Социальная революция в России 1917–1921 гг. представляла собой мощный подъем движения трудящихся и их самоорганизации в различных формах (Советов, фабрично-заводских комитетов, профессиональных объединений, коммун, крестьянских комитетов, кооперативов и т. д.) к захвату фабрик, заводов и земли, к социализации производства и другим преобразованиям снизу. После свержения буржуазного Временного правительства в октябре 1917 г. в стране на несколько месяцев установилось своеобразное равновесие сил между трудовыми массами и новой властью. С одной стороны, действовали органы самоуправления трудящихся, требовавших социализма. С другой — существовало большевистское правительство. Его программа вначале “не предусматривала непосредственной экспроприации капиталистов”, предложенные им меры (всеобщее введение рабочего контроля при сохранении частной собственности, национализация банков и земли, постепенное огосударствление монополизированных отраслей при сохранении смешанной экономики) “не означали качественного переворота в социальной структуре российской экономики”. Но бурное развитие революционной инициативы трудящихся заставило считаться с собой новые власти, которые под их давлением шли в проведении преобразований дальше, нежели полагали вначале[93]. Часто “верхам” приходилось просто санкционировать экспроприации, уже осуществленные “снизу”.

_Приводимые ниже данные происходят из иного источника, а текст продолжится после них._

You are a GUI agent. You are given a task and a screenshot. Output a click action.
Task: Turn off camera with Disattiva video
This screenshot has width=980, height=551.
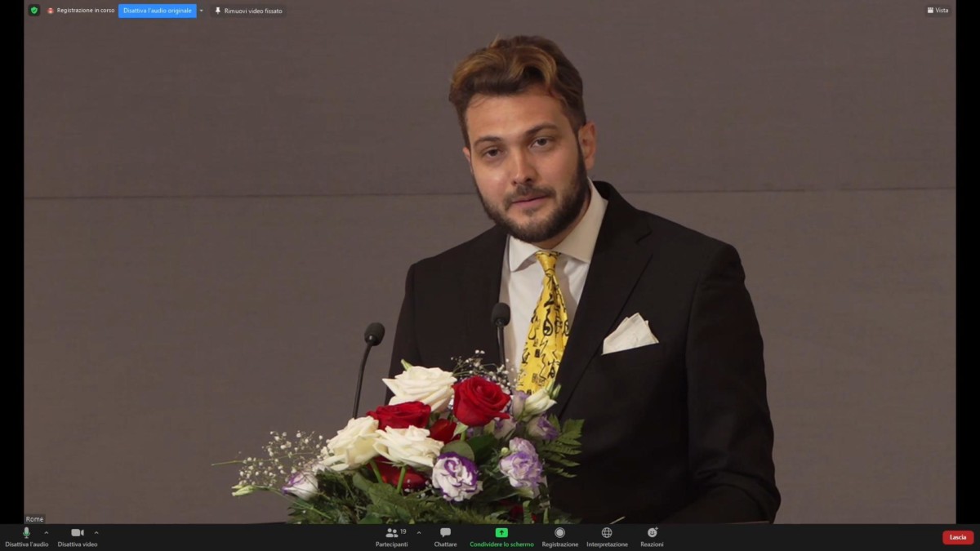pyautogui.click(x=78, y=533)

В то же время, пролетарским и крестьянским организациям, несмотря на размах революционного движения, не удавалось наладить между собой прямые взаимосвязи, независимые от государства. Самоуправляющиеся фабрики и заводы работали нескоординированно, без капиталистов, но по-старому. Развитых революционно-синдикалистских структур, которые могли бы подготовить трудящихся к управлению производством и сразу после свержения буржуазной власти организовать его на социалистических началах, не существовало. Немецкий анархо-синдикалист А. Сухи, посетивший Россию в 1920 г., отмечал: “Контроль над промышленностью, которого добивались рабочие в октябре 1917 года, в конце концов окреп настолько, что превратился во власть на предприятиях. Но захват предприятий рабочими — это только негативная сторона дела, позитивная сторона — это управление. Отсутствие… каких-либо предназначенных для этого (негосударственных. — В.Д.) организаций привело к тому, что рабочие, которые… были знакомы только с капиталистическим способом хозяйствования, сохранили его идею и продолжали вести хозяйство в капиталистическом духе. Поскольку они взяли фабрики в свои руки, то сами встали на место частных собственников… Отныне они просто делили полученную прибыль между собой”[94]. Сохранение конкуренции между предприятиями, отсутствие механизмов удовлетворения потребностей через самоорганизацию снизу, работа каждого завода на свой страх и риск усиливали экономическую неразбериху, Что, в свою очередь, давало большевистской власти повод ликвидировать самоуправление в промышленности и огосударствить ее.